ТЕКСТ ДЛЯ ЧТЕНИЯ:
..........

Весьма важны следующие терминологические установки у Стобея:
"Из благ одни – в движении, другие – в пребывании (еп schesei). В движении – такие, как радость, веселие, мудрое сообщество. В пребывании – такие, как размеренный покой, безмятежная устойчивость, мужественное внимание. Блага в пребывании бывают одни – в состоянии (en hexei), как, например, добродетели, другие – только в пребывании, как упомянутые. В состоянии не только добродетели, но и искусства, измененные в серьезном человеке добродетелью и сделавшиеся лишенными шаткости, как бы уже превратившись в добродетели. Они говорят, что к благу в его "состоянии" относятся и так называемые занятия, любовь к поэзии, к литературе, геометрии и подобное, ибо в том, что свойственно этим искусствам, заключается некий избранный путь добродетели, возводящей их к жизненной цели" (III 111).

..........

ИЗВЛЕЧЁННЫЕ ДАННЫЕ:
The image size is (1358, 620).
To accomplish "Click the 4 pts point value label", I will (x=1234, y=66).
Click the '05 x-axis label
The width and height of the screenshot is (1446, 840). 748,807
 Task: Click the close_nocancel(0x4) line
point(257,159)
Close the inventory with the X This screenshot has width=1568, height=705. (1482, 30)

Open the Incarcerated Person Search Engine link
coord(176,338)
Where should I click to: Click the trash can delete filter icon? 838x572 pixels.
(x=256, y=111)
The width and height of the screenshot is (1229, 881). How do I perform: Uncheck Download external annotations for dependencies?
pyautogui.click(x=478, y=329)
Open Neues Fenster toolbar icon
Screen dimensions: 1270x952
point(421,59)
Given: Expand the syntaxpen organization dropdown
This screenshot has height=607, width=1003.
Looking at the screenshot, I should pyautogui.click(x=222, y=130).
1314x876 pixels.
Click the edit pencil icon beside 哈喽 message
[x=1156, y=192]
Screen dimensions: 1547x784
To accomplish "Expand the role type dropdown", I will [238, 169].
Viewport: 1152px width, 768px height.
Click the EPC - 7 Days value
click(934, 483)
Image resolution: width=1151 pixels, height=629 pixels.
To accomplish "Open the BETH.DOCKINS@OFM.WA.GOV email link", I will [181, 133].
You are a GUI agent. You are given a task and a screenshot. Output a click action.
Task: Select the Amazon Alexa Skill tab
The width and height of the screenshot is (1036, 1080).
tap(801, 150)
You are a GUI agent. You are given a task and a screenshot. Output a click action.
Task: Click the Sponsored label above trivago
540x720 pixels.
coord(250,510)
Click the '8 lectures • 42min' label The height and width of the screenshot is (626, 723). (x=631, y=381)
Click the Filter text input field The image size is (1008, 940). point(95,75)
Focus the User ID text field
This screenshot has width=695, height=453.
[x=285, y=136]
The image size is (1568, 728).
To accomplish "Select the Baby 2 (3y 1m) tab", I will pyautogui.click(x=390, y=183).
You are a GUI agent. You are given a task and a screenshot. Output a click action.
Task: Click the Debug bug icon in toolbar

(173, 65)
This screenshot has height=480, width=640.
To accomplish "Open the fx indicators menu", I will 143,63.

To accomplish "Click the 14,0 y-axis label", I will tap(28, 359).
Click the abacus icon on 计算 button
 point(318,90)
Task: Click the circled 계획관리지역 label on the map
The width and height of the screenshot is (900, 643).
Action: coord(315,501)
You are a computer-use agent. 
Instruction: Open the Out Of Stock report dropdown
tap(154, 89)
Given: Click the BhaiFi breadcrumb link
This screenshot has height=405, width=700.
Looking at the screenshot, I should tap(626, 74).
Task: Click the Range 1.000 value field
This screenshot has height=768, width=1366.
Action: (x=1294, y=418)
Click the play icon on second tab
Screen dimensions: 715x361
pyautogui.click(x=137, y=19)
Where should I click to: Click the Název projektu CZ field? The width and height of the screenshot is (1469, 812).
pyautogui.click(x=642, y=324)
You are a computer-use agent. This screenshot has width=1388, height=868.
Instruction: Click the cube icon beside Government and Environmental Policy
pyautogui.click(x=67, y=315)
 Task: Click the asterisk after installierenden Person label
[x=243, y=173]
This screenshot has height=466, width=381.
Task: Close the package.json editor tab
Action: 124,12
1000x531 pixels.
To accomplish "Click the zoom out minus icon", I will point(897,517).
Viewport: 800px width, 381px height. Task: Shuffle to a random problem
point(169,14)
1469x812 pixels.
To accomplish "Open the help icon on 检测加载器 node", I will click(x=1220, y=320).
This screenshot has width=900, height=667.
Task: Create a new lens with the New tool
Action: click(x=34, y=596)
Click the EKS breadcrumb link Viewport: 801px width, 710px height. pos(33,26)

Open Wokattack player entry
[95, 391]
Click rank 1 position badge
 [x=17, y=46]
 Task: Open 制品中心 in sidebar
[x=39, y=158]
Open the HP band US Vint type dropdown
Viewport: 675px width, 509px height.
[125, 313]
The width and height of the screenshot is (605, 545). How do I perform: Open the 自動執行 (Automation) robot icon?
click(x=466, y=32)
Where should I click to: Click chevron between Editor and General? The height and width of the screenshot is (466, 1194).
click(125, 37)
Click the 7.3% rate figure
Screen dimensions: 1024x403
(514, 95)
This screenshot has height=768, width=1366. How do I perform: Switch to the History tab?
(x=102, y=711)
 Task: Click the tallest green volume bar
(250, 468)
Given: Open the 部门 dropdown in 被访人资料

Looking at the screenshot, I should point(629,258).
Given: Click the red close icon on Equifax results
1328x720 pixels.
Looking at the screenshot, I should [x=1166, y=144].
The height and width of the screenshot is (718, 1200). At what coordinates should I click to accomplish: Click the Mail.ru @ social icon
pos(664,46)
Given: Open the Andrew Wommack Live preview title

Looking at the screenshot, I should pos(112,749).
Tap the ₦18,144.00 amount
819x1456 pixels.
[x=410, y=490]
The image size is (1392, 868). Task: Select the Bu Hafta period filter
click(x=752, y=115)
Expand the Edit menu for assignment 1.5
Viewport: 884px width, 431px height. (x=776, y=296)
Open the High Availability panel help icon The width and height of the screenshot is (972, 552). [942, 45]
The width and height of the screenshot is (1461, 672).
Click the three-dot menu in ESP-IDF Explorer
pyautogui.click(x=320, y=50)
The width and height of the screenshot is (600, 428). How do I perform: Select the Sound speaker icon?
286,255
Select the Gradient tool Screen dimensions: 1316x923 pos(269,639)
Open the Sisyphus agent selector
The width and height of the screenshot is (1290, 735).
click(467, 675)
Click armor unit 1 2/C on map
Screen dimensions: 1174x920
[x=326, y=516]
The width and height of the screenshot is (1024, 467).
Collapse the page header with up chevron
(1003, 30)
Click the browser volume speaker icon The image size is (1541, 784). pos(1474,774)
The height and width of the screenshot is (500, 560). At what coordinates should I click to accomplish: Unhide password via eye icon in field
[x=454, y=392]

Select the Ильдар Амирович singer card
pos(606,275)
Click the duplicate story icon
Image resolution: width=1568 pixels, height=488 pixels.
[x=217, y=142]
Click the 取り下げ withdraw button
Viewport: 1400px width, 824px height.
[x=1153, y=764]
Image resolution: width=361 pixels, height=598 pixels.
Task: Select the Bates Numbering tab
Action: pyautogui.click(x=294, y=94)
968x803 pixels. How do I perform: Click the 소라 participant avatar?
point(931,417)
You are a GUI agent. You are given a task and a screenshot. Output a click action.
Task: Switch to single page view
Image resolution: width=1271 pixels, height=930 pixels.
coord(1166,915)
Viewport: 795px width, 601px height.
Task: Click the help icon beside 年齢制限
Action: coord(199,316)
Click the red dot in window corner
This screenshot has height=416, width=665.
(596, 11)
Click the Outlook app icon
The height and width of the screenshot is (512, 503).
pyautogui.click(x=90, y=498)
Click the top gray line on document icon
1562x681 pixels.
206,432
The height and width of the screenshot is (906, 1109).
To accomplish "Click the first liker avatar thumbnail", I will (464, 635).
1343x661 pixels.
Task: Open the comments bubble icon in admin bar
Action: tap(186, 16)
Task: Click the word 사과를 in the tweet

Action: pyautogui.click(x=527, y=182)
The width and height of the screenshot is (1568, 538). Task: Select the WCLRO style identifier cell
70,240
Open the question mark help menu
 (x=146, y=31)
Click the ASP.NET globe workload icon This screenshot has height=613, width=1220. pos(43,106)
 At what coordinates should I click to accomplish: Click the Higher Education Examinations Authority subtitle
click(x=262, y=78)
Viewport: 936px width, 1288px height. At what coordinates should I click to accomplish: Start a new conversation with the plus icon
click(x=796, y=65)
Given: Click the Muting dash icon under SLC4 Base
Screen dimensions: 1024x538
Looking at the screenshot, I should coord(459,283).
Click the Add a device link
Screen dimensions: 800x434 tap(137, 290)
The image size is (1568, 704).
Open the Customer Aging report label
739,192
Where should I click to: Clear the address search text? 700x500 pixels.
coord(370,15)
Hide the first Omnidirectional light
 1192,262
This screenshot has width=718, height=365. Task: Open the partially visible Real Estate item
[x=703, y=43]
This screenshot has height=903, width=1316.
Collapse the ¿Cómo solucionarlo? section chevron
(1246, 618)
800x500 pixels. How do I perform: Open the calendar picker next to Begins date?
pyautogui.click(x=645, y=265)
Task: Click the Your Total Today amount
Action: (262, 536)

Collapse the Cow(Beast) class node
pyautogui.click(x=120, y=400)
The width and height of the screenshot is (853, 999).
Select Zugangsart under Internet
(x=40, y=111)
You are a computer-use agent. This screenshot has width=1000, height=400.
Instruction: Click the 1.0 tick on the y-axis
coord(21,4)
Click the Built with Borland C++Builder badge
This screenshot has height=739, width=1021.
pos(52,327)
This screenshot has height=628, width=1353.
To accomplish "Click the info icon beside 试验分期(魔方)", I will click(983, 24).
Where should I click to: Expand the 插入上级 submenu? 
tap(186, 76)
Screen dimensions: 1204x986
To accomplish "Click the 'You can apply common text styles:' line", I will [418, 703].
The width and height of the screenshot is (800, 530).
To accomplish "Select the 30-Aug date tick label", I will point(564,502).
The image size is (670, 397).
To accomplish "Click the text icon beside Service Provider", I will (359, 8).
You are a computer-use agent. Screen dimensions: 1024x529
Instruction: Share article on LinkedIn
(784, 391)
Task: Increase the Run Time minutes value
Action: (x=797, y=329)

..........

ЗАДАНИЕ 1: Перескажите в виде краткого списка абзац текста о благах у Стобея, начинающийся словами «Из благ одни», сохранив его основные сведения.
ЗАДАНИЕ 2: Напишите продолжение текста о благах у Стобея, начиная после его последнего предложения.

ОТВЕТ 1:
- Блага делятся на блага в движении и блага в пребывании.
- Блага в движении — радость, веселие, мудрое сообщество.
- Блага в пребывании — размеренный покой, безмятежная устойчивость, мужественное внимание.
- Блага в пребывании бывают двух видов: в состоянии (en hexei), как добродетели, и только в пребывании, как перечисленные выше.
- В состоянии находятся также искусства, которые добродетель изменила в серьезном человеке, лишила шаткости и словно превратила в добродетели.
- К благу в состоянии относят и так называемые занятия: любовь к поэзии, литературе, геометрии и подобное. В том, что свойственно этим искусствам, заключен избранный путь добродетели, возводящей их к жизненной цели (III 111).

ОТВЕТ 2:
Искусство здесь, таким образом, мыслится как 1) устойчиво пребывающее, 2) состояние (hexis) 3) блага (agathon), 4) уступающее, однако, по крепости добродетели. Из других текстов мы узнаем, что для добродетели в этом смысле у стоиков был особый технический термин – diathesis, "расположение", подчеркивающий именно ее устойчивость и крепость. Диоген Лаэрций (VII 98 = III 105) пишет:
"Из благ относительно души одни – состояния, другие – расположения, третьи – ни состояния, ни расположения. Расположения – добродетели, занятия – состояния; не состояния и не расположения – действия (energeiai)".
Симплиций (II 393) так и употребляет термины, сравнивая "добродетели" с "искусствами".
Вывод из всего этого один: как природа творит сама из себя и по своим целям, так и внутренний человек творит сам из себя и по своим целям; тут полностью повторяется творческая природа со всей устойчивостью своих произведений. Это – "добродетель". Хуже этого и обычное искусство, как более внешнее и пустое и менее устойчивое созидание. И поскольку здесь уже почти кончаются все необходимые тексты для выяснения понятия искусства у стоиков, нужно со всей отчетливостью и с полным бесстрашием формулировать всю специфику стоического понимания искусства.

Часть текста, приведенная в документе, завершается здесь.